In modo particolare, la loro attenzione si è vieppiù concentrata, fino ad appuntarsi con precisione sul significato profondo del concetto di legalità e schiudendosi a domande che rimangono inevase.
Riflessioni parallele su cosa sia bene e cosa sia male per Scorsese, cosa sia giusto e cosa ingiusto in Spielberg.
Come Avner, anche William ha un vincolo irrisolto e un conto in sospeso con la propria religione e con la figura paterna.
“Noi abitiamo un mondo di segreti che si intersecano fra di loro. Viviamo e moriamo nei punti in cui questi segreti si incontrano” mette in bocca Spielberg al suo personaggio superbamente ambiguo, il contatto francese ’Papà’. Identica identità segreta per Nicholson in (The Departed).
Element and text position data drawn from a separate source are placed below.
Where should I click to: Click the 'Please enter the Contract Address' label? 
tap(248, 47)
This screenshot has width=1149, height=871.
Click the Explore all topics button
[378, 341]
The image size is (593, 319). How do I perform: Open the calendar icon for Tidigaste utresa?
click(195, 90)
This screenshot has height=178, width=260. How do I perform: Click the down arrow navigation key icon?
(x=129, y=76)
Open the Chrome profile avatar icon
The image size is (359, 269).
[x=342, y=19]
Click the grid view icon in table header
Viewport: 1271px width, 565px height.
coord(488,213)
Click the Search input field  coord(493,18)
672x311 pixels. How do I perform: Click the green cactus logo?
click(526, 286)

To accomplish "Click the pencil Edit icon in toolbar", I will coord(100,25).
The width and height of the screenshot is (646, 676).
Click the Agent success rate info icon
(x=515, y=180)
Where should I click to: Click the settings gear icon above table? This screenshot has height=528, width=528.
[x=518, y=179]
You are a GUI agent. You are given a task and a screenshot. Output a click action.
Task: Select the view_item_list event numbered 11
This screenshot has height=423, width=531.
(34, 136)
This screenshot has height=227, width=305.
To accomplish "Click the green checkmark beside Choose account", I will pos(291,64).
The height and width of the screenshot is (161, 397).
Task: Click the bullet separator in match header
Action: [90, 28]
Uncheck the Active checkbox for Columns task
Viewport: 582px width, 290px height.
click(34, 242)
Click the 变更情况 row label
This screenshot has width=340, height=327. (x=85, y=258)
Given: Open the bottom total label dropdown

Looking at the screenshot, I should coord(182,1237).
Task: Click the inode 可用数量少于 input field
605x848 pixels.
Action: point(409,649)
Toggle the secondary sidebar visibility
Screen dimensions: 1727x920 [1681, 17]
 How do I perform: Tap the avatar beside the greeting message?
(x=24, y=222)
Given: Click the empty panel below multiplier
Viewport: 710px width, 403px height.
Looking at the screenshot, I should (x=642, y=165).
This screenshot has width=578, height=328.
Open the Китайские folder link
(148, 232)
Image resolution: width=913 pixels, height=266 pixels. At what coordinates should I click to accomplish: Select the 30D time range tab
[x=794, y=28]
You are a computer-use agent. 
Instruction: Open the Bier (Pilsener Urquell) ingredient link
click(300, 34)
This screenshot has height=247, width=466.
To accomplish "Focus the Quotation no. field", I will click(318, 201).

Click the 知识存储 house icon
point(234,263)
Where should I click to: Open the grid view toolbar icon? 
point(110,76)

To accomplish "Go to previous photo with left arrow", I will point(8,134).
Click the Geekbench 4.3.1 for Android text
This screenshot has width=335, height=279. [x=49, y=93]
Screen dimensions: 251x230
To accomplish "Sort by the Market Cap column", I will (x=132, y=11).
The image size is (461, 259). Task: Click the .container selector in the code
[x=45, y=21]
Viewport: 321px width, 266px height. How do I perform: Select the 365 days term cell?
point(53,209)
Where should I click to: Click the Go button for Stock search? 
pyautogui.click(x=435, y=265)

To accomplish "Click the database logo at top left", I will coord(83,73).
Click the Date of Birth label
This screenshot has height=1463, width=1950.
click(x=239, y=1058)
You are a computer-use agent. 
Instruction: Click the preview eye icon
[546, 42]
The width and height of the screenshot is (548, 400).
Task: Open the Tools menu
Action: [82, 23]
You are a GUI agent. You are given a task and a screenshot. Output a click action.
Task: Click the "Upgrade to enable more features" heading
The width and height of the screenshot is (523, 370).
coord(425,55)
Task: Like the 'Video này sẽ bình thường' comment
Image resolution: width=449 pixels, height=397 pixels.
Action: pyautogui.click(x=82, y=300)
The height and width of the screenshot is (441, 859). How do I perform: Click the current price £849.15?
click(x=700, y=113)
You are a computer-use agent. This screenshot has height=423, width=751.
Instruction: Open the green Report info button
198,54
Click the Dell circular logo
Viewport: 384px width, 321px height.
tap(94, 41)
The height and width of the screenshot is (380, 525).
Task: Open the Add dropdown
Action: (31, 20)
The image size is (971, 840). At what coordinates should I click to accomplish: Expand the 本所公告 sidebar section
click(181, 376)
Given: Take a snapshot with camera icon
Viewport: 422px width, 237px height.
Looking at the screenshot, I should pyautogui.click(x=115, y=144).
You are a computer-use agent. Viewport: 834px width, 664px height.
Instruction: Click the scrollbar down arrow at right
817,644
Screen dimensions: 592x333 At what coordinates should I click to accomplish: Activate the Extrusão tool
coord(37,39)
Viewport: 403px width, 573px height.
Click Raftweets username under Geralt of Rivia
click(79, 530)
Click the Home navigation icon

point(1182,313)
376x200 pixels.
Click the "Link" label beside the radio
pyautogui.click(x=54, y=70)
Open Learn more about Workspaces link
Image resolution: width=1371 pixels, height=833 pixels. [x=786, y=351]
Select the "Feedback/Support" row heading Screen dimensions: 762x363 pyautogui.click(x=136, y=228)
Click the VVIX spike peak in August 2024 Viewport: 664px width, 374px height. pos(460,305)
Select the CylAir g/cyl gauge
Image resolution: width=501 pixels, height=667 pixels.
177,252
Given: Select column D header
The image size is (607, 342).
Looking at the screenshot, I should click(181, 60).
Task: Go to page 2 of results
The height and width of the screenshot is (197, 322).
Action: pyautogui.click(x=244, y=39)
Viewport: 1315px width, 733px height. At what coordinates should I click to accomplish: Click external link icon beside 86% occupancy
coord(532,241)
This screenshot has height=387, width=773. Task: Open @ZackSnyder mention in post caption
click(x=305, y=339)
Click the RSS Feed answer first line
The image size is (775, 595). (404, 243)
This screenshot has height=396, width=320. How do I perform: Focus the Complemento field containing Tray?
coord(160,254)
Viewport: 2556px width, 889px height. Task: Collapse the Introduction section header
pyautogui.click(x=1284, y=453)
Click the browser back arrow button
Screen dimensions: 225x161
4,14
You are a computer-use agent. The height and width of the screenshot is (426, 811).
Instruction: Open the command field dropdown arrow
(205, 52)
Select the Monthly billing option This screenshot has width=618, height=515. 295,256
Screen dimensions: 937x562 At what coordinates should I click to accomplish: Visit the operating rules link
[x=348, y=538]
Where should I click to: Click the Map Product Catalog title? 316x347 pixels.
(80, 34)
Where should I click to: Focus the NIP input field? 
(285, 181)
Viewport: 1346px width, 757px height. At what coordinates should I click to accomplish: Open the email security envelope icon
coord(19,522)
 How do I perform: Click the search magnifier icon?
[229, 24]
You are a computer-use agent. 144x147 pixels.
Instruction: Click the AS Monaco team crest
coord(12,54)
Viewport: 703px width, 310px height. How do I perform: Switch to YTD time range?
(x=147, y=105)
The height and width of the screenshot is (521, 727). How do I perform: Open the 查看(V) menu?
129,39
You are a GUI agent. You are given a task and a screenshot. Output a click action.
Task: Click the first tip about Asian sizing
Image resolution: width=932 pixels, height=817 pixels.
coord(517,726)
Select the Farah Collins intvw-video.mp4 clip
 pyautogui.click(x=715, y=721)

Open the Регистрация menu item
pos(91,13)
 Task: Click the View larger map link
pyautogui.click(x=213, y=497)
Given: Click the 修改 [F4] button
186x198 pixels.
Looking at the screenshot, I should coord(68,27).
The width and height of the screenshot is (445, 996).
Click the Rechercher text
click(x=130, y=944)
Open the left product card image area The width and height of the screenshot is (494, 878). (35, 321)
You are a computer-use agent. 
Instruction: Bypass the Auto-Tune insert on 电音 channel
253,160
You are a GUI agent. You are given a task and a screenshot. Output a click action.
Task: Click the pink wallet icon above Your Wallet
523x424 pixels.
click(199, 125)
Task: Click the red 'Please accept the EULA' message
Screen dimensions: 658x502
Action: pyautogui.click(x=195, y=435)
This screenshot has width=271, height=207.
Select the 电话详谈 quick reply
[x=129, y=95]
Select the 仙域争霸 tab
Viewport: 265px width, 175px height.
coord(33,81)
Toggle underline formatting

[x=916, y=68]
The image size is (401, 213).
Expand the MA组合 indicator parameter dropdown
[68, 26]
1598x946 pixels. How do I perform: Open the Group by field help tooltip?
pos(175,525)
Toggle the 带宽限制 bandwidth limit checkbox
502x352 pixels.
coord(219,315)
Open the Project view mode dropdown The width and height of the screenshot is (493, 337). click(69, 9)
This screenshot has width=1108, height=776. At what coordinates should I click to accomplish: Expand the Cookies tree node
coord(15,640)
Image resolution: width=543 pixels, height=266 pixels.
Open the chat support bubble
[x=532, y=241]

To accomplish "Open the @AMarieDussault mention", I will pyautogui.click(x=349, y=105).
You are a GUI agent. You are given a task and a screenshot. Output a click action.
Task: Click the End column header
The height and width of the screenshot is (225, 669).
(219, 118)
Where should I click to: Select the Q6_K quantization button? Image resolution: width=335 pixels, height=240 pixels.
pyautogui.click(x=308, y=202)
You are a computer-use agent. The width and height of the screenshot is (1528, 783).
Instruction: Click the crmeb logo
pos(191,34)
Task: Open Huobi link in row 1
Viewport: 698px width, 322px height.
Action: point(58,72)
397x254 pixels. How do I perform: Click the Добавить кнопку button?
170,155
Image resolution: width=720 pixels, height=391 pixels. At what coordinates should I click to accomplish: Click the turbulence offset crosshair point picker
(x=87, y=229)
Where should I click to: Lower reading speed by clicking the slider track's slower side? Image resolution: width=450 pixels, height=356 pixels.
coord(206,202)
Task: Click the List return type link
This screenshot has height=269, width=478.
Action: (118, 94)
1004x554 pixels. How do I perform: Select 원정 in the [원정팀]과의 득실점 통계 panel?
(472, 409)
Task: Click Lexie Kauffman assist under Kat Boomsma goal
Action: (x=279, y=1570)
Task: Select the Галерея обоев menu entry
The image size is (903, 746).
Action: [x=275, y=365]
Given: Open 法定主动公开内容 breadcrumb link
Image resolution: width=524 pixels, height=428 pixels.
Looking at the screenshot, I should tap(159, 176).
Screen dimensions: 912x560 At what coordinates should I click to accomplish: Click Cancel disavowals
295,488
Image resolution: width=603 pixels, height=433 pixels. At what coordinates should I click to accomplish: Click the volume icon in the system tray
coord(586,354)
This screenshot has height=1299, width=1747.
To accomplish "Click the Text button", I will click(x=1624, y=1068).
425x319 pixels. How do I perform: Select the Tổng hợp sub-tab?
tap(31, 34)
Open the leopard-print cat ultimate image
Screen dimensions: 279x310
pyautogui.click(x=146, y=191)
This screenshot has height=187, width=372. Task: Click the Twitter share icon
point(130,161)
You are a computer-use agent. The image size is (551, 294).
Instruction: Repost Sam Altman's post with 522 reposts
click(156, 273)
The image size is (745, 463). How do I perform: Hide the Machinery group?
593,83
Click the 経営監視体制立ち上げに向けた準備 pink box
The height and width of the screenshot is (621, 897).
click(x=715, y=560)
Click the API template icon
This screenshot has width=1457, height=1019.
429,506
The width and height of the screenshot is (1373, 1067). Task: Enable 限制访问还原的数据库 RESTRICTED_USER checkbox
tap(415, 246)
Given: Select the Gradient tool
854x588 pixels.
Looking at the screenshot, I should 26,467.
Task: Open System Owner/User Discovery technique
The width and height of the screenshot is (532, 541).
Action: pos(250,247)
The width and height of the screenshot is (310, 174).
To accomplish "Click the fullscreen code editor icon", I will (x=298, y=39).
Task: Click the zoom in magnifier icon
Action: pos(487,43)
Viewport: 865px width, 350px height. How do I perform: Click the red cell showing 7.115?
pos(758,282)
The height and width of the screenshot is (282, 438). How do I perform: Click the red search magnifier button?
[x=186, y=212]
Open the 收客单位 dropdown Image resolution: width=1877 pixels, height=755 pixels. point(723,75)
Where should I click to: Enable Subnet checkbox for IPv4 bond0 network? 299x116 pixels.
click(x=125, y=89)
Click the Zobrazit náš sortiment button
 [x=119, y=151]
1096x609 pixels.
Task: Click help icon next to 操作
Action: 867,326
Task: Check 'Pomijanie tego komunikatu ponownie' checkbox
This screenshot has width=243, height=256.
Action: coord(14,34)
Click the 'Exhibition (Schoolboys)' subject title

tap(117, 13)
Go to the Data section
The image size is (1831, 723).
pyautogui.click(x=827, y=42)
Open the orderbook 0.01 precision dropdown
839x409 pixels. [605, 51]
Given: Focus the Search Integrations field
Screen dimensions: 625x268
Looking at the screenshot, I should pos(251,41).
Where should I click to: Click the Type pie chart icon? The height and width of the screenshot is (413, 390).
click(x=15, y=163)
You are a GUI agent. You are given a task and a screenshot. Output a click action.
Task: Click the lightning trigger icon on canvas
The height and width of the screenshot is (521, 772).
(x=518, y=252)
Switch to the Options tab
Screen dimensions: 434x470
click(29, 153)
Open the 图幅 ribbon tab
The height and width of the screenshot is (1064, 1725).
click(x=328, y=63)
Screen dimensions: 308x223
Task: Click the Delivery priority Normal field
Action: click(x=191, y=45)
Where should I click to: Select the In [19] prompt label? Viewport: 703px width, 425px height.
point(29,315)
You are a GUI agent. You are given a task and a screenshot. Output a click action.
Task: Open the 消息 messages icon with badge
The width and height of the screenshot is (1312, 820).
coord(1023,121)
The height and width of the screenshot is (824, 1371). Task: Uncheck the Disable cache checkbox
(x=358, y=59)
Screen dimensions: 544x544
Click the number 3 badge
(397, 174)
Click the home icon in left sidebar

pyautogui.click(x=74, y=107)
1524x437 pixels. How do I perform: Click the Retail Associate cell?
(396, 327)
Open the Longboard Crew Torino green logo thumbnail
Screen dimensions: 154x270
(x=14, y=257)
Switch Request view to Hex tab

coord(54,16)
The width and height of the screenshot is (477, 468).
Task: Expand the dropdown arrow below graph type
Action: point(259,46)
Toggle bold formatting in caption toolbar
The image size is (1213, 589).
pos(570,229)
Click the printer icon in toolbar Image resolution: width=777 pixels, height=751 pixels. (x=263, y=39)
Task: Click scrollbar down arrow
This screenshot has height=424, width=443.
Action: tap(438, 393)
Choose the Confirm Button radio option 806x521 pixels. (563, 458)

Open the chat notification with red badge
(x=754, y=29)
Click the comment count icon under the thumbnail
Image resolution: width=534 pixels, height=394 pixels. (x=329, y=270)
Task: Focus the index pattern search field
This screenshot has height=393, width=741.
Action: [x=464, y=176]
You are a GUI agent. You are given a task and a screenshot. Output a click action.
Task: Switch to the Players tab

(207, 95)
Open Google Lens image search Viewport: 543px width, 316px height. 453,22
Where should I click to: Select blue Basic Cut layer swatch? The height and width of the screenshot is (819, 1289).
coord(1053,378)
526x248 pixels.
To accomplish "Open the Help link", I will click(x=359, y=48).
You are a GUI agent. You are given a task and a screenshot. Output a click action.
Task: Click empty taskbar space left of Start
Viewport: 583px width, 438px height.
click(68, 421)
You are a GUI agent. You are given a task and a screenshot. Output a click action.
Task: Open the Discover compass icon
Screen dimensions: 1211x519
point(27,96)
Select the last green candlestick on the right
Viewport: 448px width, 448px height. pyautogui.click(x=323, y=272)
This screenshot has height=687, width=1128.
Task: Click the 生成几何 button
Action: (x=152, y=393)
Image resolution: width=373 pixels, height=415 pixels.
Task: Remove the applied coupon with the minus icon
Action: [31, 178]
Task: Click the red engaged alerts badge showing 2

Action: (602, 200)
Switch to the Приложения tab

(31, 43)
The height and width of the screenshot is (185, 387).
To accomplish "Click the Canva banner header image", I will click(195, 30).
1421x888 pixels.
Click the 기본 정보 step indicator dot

Coincidenza bizzarra su cui val la pena riflettere.
Non esiste fiducia possibile oggi, nemmeno nelle figure di riferimento, come testimonia esemplarmente la gelida scena della tripla uccisione a sangue freddo - filmata senza stacchi, ’alla Haneke’ - nella ridiscesa dell’ascensore.
Complessa e intricata è la fittissima rete che regola i rapporti tra personaggi, presentati in un’ottica sfuggente. Il lavoro sulla fotografia, allora, diviene attentissimo, meticoloso perfino e si fa carico di trasmetterci queste ambiguità. Il polacco Janusz Kaminski e il tedesco Michael Ballhaus sono fra i più valenti collaboratori abituali, rispettivamente di Spielberg (fin da (Schindler’s List) , 1993) e Scorsese (da (Fuori Orario), 1985). La pellicola impresse reca su di sé i mutamenti intervenuti perfino nell’orientamento morale dei due maestri, permanendo come una delle più personali cifre stilistiche dei due autori. Si gioca, naturalmente, su luci e ombre, più nettamente divaricate in Kaminski, più sfumate e ombrose in Ballhouse e su personaggi che diventano essi stessi ombra di sé stessi. Come Golda Meir, mentre segue nei minuti iniziali di (Munich) gli sviluppi dell’attentato all’hotel e medita già i suoi propositi di vendetta o l’apertura dedicata alla presentazione di Costello come personaggio mefistofelico, il Male in persona sotto le spoglie ingannevoli di un’ombra che porta via l’innocenza al bambino, così come in seguito ruberà l’identità all’altro figlio adottivo, il cadetto interpretato da Di Caprio.
La legge atavica di vendetta, la logica della violenza, del sangue che chiama altro sangue fino alle più estreme conseguenze è applicata come un’implacabile legge del taglione. Le missioni parallele di Avner e William conducono a stringere un patto col diavolo per riavere indietro la propria (identità perduta), tratto che accomuna i protagonisti dei due film. Le rispettive esistenze sono state spezzate e per ricucire insieme i brandelli di ciò che rimane, per costruire una possibile vita futura, viene sacrificato ogni rigurgito morale, mentre diviene vitale compiere atti empi, in un infinito gioco al massacro e al sacrificio.
In attesa della doppia sortita bellica di Eastwood. Ultimo rappresentante di una lunga tradizione di cantastorie che può permettersi ancora il lusso di uno sguardo che è già da un pezzo crepuscolare, ma contemporaneamente velato di dolce malinconia.